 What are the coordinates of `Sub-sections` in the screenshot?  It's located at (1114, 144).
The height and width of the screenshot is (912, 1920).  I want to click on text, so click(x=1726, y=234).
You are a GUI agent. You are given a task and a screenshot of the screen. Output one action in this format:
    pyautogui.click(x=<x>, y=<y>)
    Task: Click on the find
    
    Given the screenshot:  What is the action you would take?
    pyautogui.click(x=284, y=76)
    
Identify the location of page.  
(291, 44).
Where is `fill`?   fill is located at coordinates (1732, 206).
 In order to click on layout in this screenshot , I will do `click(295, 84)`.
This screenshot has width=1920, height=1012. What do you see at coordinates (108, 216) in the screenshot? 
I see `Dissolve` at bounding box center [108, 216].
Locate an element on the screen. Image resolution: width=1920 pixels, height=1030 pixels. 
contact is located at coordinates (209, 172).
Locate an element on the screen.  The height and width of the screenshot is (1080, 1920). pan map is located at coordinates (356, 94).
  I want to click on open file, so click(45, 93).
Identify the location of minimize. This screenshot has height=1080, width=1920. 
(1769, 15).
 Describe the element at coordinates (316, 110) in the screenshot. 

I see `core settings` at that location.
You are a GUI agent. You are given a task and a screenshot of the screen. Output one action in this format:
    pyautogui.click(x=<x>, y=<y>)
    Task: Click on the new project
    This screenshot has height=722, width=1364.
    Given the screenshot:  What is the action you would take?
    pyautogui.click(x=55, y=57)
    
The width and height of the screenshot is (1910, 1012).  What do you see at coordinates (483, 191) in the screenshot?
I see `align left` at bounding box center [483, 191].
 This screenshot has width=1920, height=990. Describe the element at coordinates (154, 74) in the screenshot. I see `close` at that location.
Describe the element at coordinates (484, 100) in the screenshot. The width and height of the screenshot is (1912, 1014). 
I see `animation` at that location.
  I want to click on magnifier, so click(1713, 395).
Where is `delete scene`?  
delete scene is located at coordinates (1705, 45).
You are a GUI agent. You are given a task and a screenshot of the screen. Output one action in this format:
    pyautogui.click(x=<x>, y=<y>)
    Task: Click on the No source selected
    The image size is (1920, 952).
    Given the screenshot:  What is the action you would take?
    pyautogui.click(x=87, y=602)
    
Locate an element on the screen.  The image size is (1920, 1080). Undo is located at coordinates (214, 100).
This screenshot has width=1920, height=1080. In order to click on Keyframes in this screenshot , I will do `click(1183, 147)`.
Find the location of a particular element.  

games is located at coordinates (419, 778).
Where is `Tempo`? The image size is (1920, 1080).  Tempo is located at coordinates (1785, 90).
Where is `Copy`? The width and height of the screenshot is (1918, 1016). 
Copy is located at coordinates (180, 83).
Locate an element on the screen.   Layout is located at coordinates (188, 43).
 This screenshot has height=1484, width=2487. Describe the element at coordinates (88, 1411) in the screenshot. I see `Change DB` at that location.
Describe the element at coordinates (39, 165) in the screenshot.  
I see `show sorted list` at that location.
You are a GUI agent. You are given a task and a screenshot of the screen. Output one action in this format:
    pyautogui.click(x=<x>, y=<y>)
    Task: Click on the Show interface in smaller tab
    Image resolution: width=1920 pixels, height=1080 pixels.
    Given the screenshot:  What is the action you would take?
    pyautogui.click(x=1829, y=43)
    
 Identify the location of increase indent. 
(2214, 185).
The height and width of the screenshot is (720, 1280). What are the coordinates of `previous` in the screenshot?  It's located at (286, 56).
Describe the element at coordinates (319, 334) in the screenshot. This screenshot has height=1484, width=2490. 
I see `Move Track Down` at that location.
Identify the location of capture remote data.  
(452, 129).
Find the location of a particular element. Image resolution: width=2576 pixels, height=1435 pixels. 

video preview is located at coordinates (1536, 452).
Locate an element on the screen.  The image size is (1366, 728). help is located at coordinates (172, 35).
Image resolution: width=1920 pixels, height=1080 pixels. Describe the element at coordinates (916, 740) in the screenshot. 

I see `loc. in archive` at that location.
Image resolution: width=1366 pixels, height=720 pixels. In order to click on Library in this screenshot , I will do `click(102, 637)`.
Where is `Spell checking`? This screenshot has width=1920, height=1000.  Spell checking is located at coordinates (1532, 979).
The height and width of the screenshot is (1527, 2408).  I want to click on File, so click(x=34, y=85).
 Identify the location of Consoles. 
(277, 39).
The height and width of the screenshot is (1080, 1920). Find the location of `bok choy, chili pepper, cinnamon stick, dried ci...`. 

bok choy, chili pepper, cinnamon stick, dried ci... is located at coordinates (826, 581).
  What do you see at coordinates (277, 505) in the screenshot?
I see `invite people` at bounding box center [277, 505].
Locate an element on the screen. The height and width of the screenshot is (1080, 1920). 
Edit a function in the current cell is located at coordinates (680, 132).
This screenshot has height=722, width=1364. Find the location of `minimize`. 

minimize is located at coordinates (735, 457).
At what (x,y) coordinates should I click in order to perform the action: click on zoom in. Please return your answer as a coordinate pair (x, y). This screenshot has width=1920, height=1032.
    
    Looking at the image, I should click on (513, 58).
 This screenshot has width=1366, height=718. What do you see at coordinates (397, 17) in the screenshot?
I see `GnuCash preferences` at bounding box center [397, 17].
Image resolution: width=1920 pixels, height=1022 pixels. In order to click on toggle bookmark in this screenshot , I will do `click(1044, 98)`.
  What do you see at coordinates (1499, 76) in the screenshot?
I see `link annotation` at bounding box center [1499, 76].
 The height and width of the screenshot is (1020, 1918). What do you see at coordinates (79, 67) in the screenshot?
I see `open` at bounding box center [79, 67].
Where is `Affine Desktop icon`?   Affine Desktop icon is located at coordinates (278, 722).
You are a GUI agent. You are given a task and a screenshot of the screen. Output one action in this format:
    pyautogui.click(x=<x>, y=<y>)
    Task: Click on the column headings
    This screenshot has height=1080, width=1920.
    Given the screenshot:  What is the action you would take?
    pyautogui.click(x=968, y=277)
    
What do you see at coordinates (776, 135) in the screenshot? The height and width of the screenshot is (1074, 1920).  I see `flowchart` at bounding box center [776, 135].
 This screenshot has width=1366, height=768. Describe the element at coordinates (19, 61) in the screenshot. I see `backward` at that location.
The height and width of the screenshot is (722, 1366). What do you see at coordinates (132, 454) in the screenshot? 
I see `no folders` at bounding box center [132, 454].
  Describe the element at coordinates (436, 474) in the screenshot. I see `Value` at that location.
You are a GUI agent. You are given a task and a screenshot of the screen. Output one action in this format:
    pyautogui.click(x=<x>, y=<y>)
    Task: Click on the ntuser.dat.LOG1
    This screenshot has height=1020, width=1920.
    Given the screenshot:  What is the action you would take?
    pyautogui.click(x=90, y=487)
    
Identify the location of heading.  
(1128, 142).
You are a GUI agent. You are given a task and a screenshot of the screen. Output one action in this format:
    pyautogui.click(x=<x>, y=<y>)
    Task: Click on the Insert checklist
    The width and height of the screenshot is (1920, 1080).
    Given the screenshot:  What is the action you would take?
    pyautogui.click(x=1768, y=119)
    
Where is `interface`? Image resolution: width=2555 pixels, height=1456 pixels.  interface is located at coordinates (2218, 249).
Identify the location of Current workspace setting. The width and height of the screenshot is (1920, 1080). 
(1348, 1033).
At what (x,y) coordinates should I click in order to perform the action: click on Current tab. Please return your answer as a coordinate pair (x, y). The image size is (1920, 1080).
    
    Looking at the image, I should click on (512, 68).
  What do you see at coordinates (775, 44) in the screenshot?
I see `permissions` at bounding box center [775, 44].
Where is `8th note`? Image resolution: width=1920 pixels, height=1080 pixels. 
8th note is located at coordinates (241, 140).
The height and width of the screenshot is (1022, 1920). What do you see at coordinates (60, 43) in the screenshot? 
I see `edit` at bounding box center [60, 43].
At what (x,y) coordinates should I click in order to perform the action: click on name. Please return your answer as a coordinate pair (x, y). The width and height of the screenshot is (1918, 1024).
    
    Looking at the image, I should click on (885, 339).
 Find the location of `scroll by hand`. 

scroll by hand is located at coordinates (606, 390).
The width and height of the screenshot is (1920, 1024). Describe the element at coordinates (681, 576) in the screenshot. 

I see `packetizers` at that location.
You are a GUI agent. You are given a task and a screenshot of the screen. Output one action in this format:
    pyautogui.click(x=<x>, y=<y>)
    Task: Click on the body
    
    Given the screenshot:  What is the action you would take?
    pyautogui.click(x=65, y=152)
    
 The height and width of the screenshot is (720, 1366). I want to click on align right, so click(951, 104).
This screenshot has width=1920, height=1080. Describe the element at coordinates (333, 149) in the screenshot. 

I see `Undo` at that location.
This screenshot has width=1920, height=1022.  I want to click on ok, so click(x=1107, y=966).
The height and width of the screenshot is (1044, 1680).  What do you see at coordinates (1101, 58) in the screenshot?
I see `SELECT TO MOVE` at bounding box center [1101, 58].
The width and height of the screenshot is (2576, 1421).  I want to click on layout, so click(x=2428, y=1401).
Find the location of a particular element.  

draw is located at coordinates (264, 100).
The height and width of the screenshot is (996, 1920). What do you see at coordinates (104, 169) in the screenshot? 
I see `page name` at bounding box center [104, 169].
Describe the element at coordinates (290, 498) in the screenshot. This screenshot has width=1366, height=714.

==================================================

**To do**. Copy out, word for word, the entries above from their very first line through the line containing "The height and width of the screenshot is (912, 1920).", including that line, and nothing more.

**Expected answer**.
 What are the coordinates of `Sub-sections` in the screenshot?  It's located at (1114, 144).
The height and width of the screenshot is (912, 1920).  I want to click on text, so click(x=1726, y=234).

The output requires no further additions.